IT WAS interesting to read in a well-known football magazine that a columnist, normally so perceptive and accurate in his writing, should be highlighting “anger” in the stands as something that represented an emerging pattern of behaviour.
I can only assume he has rarely sat in the stands or stood on the terraces in his career, for anger and resentment when the opposition scores a goal was always commonplace in the game. Actually, it never went away.
We live in a world where people are afraid or discouraged to say what they really think. School children are given reports that talk of “deferred success” when what the teachers need to say is “you’re not up to it yet” and corporate life revolves around removing people that do not fit the bill but rarely tell them where they’re going wrong. We maim and insult people, but not to their face.
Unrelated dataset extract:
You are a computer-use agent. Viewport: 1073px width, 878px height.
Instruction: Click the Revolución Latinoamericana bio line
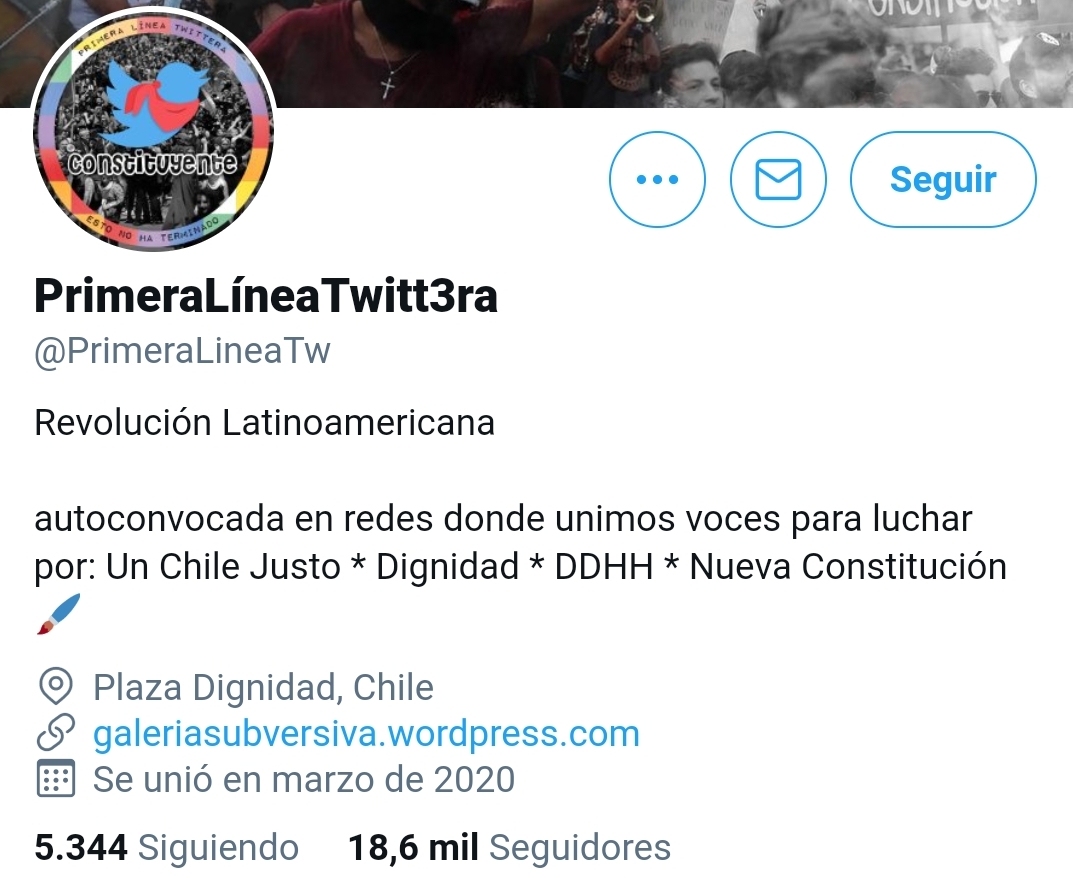pyautogui.click(x=264, y=422)
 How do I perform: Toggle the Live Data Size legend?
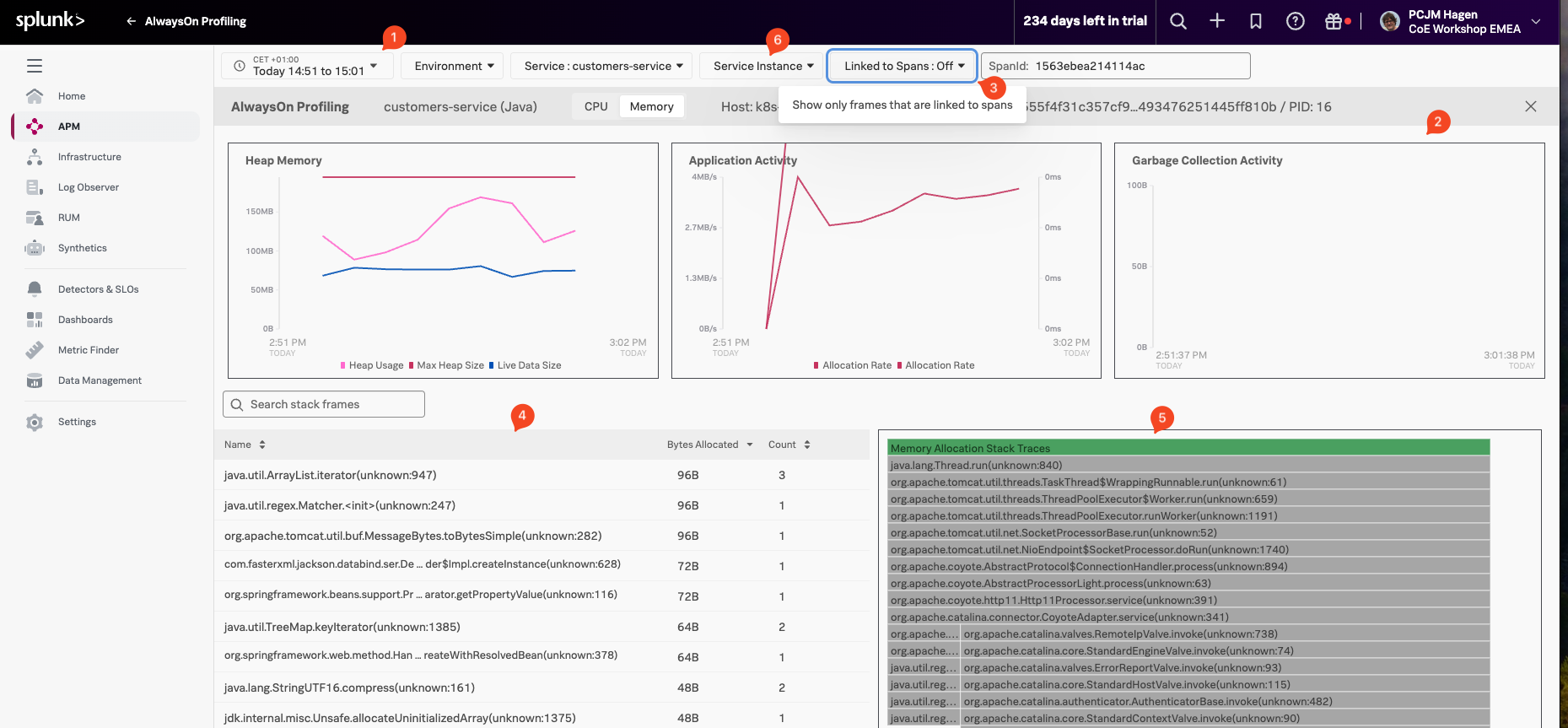(x=525, y=365)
Social media has made long-established events and routines into vile, discriminatory affairs, but nobody is held accountable – witness the horrid UK Brexit vote, the UK election, the rise of extreme left bullies, resurgent anti-semitism, the persistence of extreme right factions. We have become a rather cowardly nation in many ways.
Football crowds still have elements of racism, sexism, homophobia, tribalism and violence, but nobody admits to it – if it was down to the authorities, we would all count-down to kick-off, wave silly plastic objects, hold specially-placed flags and Mexican wave our way through 90 minutes. In other words, an artificial environment where everyone smiles, buys the merchandise, eats the poor quality food and drink and joins in the party games. This is the football “experience” that bodies like FIFA are championing today.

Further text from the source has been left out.